## Provided passage
::::

New Dimensions: With expanded services, Danvers hospice takes on new name

 

Hospice of the North Shore and Greater Boston has come a long way from the all-volunteer company that began in a two-family house in downtown Beverly in 1978.

Today it has 385 employees, offers a range of services, not just hospice, helping 550 people each day while serving about 90 cities and towns from the New Hampshire border to Norfolk County communities just south of Boston.

And starting Jan. 1, the Hospice will take on a new name — Care Dimensions.

Part of the reason for the new name, was the length of the old name.

“We realized that that’s kind of a mouthful and that some people don’t consider themselves from Greater Boston or the North Shore,” President and CEO Diane Stringer said. “They say they were from Metro West. Someone said to me, ‘Well, I’m from Saugus, that’s not the North Shore.’  OK, well then what is it?”

But in addition to the length and the geography of the old name, there was another reason for changing names.

“As our organization has grown, we really have expanded the array of services that we offer, so it’s more than just hospice,” said Stringer.

The new name was announced to employees on Monday and was unveiled to supporters and friends of the organization, whose administrative staff and the bulk of its employees work out of its main offices at 75 Sylvan St. in Danvers, at a party on Tuesday night.

“We realized that there is a lot of confusion and some misconceptions about hospice anyway,” said Stringer. “So people think hospice is like one big national organization. Or all hospices are the same. Or hospice is just for the final days of life.”

Stringer notes take many people think of the Kaplan House, located at 78 Liberty St., as what hospice is all about. The Kaplan House, which is part of the hospice services, offers a home-like atmosphere for terminally ill patients.

“But at most there are 20 people getting care at the Kaplan House,” said Stringer. “There are 530 other people who are receiving our care in the community. The Kaplan House is bricks and mortar and it’s an exceptional place but it’s not all that we are.”

The majority of the hospice patients remain at home, though some are in assisted living communities, in skilled nursing facilities, or in group homes.

“The members of our interdisciplinary team – our hospice nurse, social worker, home health aide, chaplain are visiting the patient at home, are helping and supporting and coaching the family to care for that patient at home,” said Stringer.

She said that hospice has come to be defined by regulatory bodies and by insurers as care for someone who has a life expectancy of six months or less.

“Since Medicare started in the ’60s, they have only added two benefits in 50-something years,” said Stringer, “The hospice benefit in the mid-’80s and Part D prescription drug coverage.”

In addition to hospice services, Hospice has offered palliative care since 2003. About 220 patients receive these services daily.

::::

## Supplied data

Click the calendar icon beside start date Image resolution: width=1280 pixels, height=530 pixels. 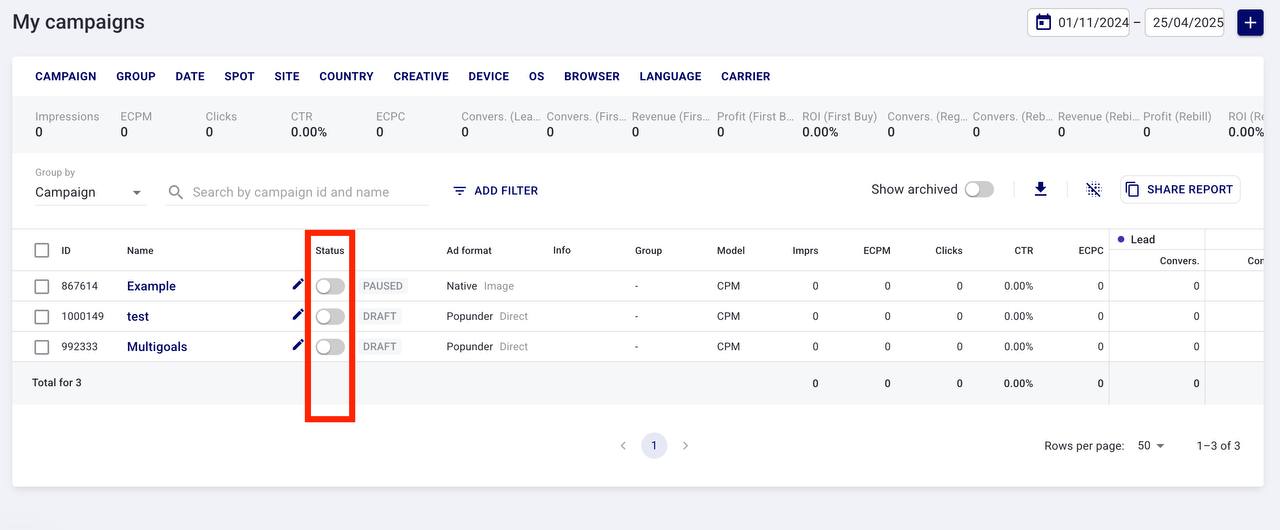point(1043,22)
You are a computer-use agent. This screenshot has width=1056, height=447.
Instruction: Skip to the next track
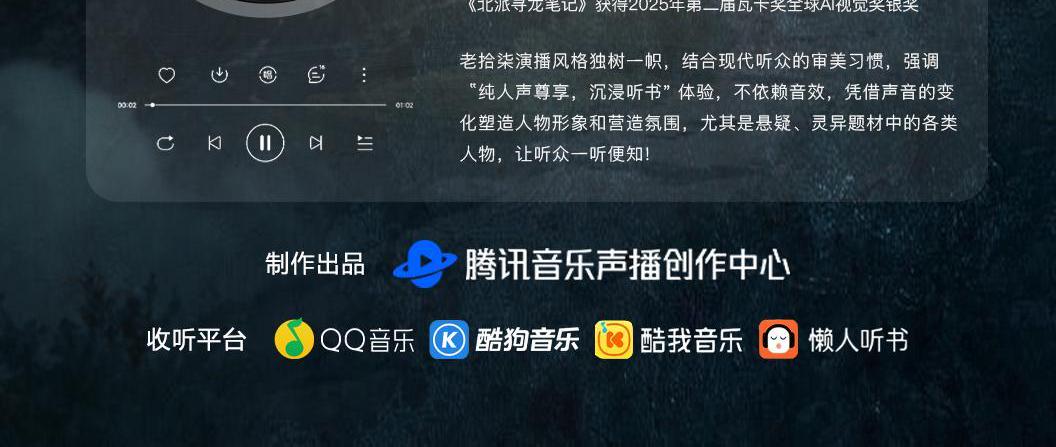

::::

## Tasks to complete
1. The article about the Danvers hospice's new name quotes a list of the members of the interdisciplinary team who visit patients at home. List every member named there.
2. Continue the article about the Danvers hospice's new name, picking up after its final sentence about palliative care.

## Answers provided
1. hospice nurse, social worker, home health aide, chaplain

2.
“Those are people who for whatever reason might not be ready for hospice,” said Stringer. “Either they are earlier in the course of an illness, they maybe living with chronic illness and have pain management, you know pain issues.”

But the palliative care is also a help to the families of the patients.

“A lot of times, (palliative care) helps the patient and family to clarify the goals of care and what to expect and to prepare for as the illness becomes more advanced,” said Stringer. “Palliative care can help support those conservations and help people with identifying what kind of decisions they need to be making, what they need to be thinking about as the illness progress.”

Hospice has been providing palliative care services, first in collaboration with the North Shore Medical Center, but has expanded over the years to include Beverly Hospital, Winchester Hospital, and Emerson Hospital in Concord, as well as providing the care to patients at home through their palliative nursing practitioners.

Hospice also offers grief counseling through the Bertolon Center for Grief and Healing, located at the Kaplan House on Liberty Street.

“We provide grief support for anyone on the community who has had a loss, whether or not they’ve had hospice care,” said Stringer. “Actually just about half the people who avail themselves of the services of the Bertolon Center haven’t had hospice care.”

Stringer noted that as part of the outreach of the Bertolon Center, they helped out at Danvers High School last month after math teacher Colleen Ritzer was found murdered at the school.

“Our bereavement counselors reached out and provided some additional services and support to the students and faculty,” said Stringer.

In the next month or so before the change takes affect, Hospice will be doing a lot to get the word out about the new name, according to Jean Graham, the senior director of marketing at Hospice.

“We’ll be doing a lot of advertising and promotion at the beginning of the year, once we switch,” said Graham. “It’s a great opportunity to get the word out about hospice in general. It’s not one of those services that you ever really think about, until you really need it.”